> _EXTRACTED ENTRIES_:
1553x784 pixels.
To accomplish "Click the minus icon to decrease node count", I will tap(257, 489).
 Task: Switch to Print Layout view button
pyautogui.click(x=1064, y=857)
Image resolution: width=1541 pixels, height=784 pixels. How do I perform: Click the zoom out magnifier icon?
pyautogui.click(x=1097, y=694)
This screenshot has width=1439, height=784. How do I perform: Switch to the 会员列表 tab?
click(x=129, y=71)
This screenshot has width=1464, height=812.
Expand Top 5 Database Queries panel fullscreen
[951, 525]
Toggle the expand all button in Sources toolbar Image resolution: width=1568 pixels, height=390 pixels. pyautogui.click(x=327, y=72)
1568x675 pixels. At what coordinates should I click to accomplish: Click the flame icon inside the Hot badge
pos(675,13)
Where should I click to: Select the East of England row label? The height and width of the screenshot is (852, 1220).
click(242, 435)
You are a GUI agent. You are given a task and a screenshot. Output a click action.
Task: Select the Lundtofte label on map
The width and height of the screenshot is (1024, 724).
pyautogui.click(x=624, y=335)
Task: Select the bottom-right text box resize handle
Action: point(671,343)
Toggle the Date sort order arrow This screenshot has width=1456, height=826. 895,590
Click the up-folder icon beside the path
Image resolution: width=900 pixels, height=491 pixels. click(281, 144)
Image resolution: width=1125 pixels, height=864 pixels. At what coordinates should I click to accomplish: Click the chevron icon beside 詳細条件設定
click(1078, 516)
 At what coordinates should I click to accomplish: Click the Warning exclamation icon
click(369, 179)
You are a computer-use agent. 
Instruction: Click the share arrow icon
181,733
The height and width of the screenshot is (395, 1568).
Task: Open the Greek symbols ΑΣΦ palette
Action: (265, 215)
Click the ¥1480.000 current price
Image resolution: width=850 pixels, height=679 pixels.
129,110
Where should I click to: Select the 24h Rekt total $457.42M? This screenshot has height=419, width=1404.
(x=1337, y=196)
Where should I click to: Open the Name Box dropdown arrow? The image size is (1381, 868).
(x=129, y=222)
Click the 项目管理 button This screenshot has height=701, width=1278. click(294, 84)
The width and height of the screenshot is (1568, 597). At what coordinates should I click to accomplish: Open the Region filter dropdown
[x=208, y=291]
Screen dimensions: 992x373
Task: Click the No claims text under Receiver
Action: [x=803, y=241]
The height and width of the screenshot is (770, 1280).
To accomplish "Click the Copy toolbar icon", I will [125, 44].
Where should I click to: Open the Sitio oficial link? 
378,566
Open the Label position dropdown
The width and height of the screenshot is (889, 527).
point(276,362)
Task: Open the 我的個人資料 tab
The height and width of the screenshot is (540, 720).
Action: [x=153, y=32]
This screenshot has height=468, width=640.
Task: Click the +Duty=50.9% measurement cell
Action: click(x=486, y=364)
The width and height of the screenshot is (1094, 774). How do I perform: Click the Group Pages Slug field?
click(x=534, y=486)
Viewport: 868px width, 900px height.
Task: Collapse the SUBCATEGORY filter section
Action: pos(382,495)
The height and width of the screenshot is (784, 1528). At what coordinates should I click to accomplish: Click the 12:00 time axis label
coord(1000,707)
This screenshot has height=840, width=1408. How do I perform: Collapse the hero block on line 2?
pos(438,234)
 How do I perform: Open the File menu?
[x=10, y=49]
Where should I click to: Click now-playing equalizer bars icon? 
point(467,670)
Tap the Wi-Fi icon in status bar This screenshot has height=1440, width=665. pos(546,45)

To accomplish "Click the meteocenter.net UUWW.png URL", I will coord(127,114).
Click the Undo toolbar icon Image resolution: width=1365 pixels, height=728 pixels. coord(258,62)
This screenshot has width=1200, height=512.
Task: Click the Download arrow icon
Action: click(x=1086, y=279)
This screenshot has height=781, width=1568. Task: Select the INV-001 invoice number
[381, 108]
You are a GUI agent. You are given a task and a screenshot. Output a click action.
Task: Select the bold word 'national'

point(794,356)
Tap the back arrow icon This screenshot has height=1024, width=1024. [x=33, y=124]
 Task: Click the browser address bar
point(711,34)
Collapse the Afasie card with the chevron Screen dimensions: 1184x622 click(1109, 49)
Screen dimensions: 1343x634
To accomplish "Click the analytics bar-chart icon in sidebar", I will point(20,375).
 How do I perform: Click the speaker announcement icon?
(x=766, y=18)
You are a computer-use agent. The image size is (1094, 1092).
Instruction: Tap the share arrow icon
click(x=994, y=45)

> _REQUIRED WORK_: Rewrite the material above as a Markdown table with the columns Row and Line. Put each line in its own numbered row and leave out the blank lines.

> _TASK SOLUTION_:
| Row | Line |
|---|---|
| 1 | 1553x784 pixels. |
| 2 | To accomplish "Click the minus icon to decrease node count", I will tap(257, 489). |
| 3 |  Task: Switch to Print Layout view button |
| 4 | pyautogui.click(x=1064, y=857) |
| 5 | Image resolution: width=1541 pixels, height=784 pixels. How do I perform: Click the zoom out magnifier icon? |
| 6 | pyautogui.click(x=1097, y=694) |
| 7 | This screenshot has width=1439, height=784. How do I perform: Switch to the 会员列表 tab? |
| 8 | click(x=129, y=71) |
| 9 | This screenshot has width=1464, height=812. |
| 10 | Expand Top 5 Database Queries panel fullscreen |
| 11 | [951, 525] |
| 12 | Toggle the expand all button in Sources toolbar Image resolution: width=1568 pixels, height=390 pixels. pyautogui.click(x=327, y=72) |
| 13 | 1568x675 pixels. At what coordinates should I click to accomplish: Click the flame icon inside the Hot badge |
| 14 | pos(675,13) |
| 15 | Where should I click to: Select the East of England row label? The height and width of the screenshot is (852, 1220). |
| 16 | click(242, 435) |
| 17 | You are a GUI agent. You are given a task and a screenshot. Output a click action. |
| 18 | Task: Select the Lundtofte label on map |
| 19 | The width and height of the screenshot is (1024, 724). |
| 20 | pyautogui.click(x=624, y=335) |
| 21 | Task: Select the bottom-right text box resize handle |
| 22 | Action: point(671,343) |
| 23 | Toggle the Date sort order arrow This screenshot has width=1456, height=826. 895,590 |
| 24 | Click the up-folder icon beside the path |
| 25 | Image resolution: width=900 pixels, height=491 pixels. click(281, 144) |
| 26 | Image resolution: width=1125 pixels, height=864 pixels. At what coordinates should I click to accomplish: Click the chevron icon beside 詳細条件設定 |
| 27 | click(1078, 516) |
| 28 |  At what coordinates should I click to accomplish: Click the Warning exclamation icon |
| 29 | click(369, 179) |
| 30 | You are a computer-use agent.  |
| 31 | Instruction: Click the share arrow icon |
| 32 | 181,733 |
| 33 | The height and width of the screenshot is (395, 1568). |
| 34 | Task: Open the Greek symbols ΑΣΦ palette |
| 35 | Action: (265, 215) |
| 36 | Click the ¥1480.000 current price |
| 37 | Image resolution: width=850 pixels, height=679 pixels. |
| 38 | 129,110 |
| 39 | Where should I click to: Select the 24h Rekt total $457.42M? This screenshot has height=419, width=1404. |
| 40 | (x=1337, y=196) |
| 41 | Where should I click to: Open the Name Box dropdown arrow? The image size is (1381, 868). |
| 42 | (x=129, y=222) |
| 43 | Click the 项目管理 button This screenshot has height=701, width=1278. click(294, 84) |
| 44 | The width and height of the screenshot is (1568, 597). At what coordinates should I click to accomplish: Open the Region filter dropdown |
| 45 | [x=208, y=291] |
| 46 | Screen dimensions: 992x373 |
| 47 | Task: Click the No claims text under Receiver |
| 48 | Action: [x=803, y=241] |
| 49 | The height and width of the screenshot is (770, 1280). |
| 50 | To accomplish "Click the Copy toolbar icon", I will [125, 44]. |
| 51 | Where should I click to: Open the Sitio oficial link?  |
| 52 | 378,566 |
| 53 | Open the Label position dropdown |
| 54 | The width and height of the screenshot is (889, 527). |
| 55 | point(276,362) |
| 56 | Task: Open the 我的個人資料 tab |
| 57 | The height and width of the screenshot is (540, 720). |
| 58 | Action: [x=153, y=32] |
| 59 | This screenshot has height=468, width=640. |
| 60 | Task: Click the +Duty=50.9% measurement cell |
| 61 | Action: click(x=486, y=364) |
| 62 | The width and height of the screenshot is (1094, 774). How do I perform: Click the Group Pages Slug field? |
| 63 | click(x=534, y=486) |
| 64 | Viewport: 868px width, 900px height. |
| 65 | Task: Collapse the SUBCATEGORY filter section |
| 66 | Action: pos(382,495) |
| 67 | The height and width of the screenshot is (784, 1528). At what coordinates should I click to accomplish: Click the 12:00 time axis label |
| 68 | coord(1000,707) |
| 69 | This screenshot has height=840, width=1408. How do I perform: Collapse the hero block on line 2? |
| 70 | pos(438,234) |
| 71 |  How do I perform: Open the File menu? |
| 72 | [x=10, y=49] |
| 73 | Where should I click to: Click now-playing equalizer bars icon?  |
| 74 | point(467,670) |
| 75 | Tap the Wi-Fi icon in status bar This screenshot has height=1440, width=665. pos(546,45) |
| 76 | To accomplish "Click the meteocenter.net UUWW.png URL", I will coord(127,114). |
| 77 | Click the Undo toolbar icon Image resolution: width=1365 pixels, height=728 pixels. coord(258,62) |
| 78 | This screenshot has width=1200, height=512. |
| 79 | Task: Click the Download arrow icon |
| 80 | Action: click(x=1086, y=279) |
| 81 | This screenshot has height=781, width=1568. Task: Select the INV-001 invoice number |
| 82 | [381, 108] |
| 83 | You are a GUI agent. You are given a task and a screenshot. Output a click action. |
| 84 | Task: Select the bold word 'national' |
| 85 | point(794,356) |
| 86 | Tap the back arrow icon This screenshot has height=1024, width=1024. [x=33, y=124] |
| 87 |  Task: Click the browser address bar |
| 88 | point(711,34) |
| 89 | Collapse the Afasie card with the chevron Screen dimensions: 1184x622 click(1109, 49) |
| 90 | Screen dimensions: 1343x634 |
| 91 | To accomplish "Click the analytics bar-chart icon in sidebar", I will point(20,375). |
| 92 |  How do I perform: Click the speaker announcement icon? |
| 93 | (x=766, y=18) |
| 94 | You are a computer-use agent. The image size is (1094, 1092). |
| 95 | Instruction: Tap the share arrow icon |
| 96 | click(x=994, y=45) |